Digital Assets – while many millennials attest to not being flush with cash, many are flush with digital assets.  I have previously written about my digital presence, admitting that I have two personal e-mail addresses, four social media accounts, and so many points through reward programs such as Aeroplan, Indigo, Greenhouse Juice – the list goes on and on.  These assets carry both a financial and personal value.  Millennials preparing a Will should think about how they wish to transfer these assets.

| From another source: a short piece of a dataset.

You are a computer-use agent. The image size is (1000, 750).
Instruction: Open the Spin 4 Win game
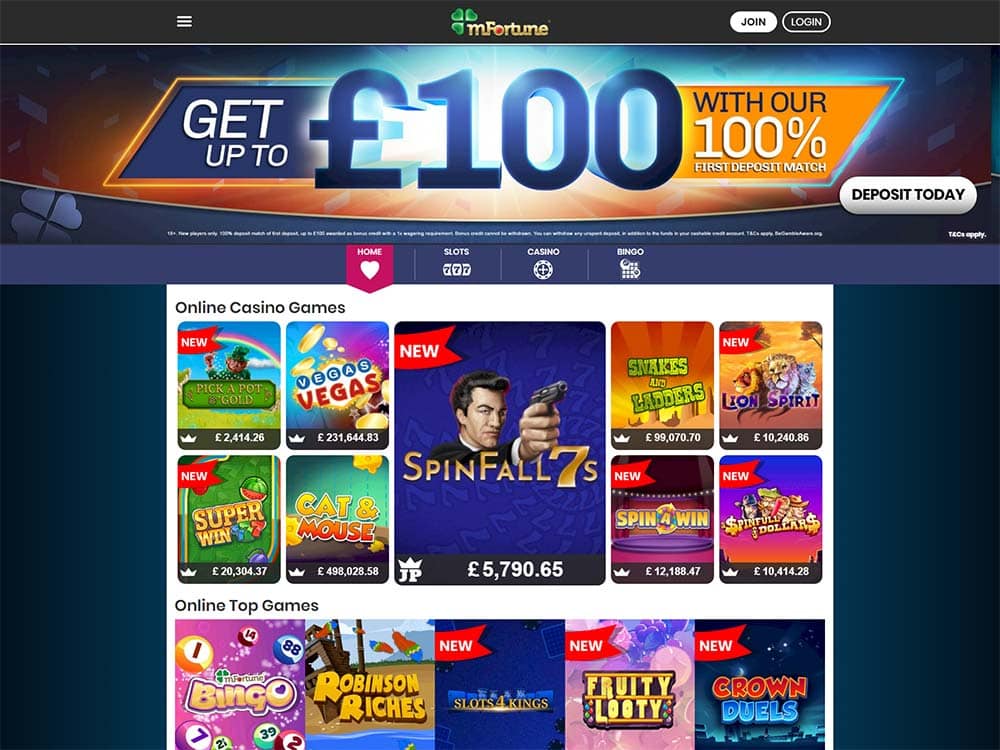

Young Children – if a child is a minor, under the Children’s Law Reform Act,  it is possible for a testator to appoint one or more persons to have custody of that child in a Will.  It is also possible to set up a trust in the Will to ensure that the child’s inheritance is spent responsibly.  I often tell people that in making a Will, do not think of it as being done to benefit oneself (i.e. the testator), but to benefit and help your loved ones.  Being able to take care of minor children is a great example of this.

Pets Pets Pets – without engaging in the dog vs cat debate, it is suffice to say that many millennials have pets.  In fact, millennials these days are opting for pets over parenthood – just walk through Trinity Belwoods Park on a Saturday afternoon.  In Ontario, pets are considered property, and thus require specific estate planning.  Some options include leaving a cash legacy to a pet guardian or setting up a trust for a pet guardian, both of which can be accomplished in a Will.

Hoping that my millennial friends now agree that Wills aren’t just for old people!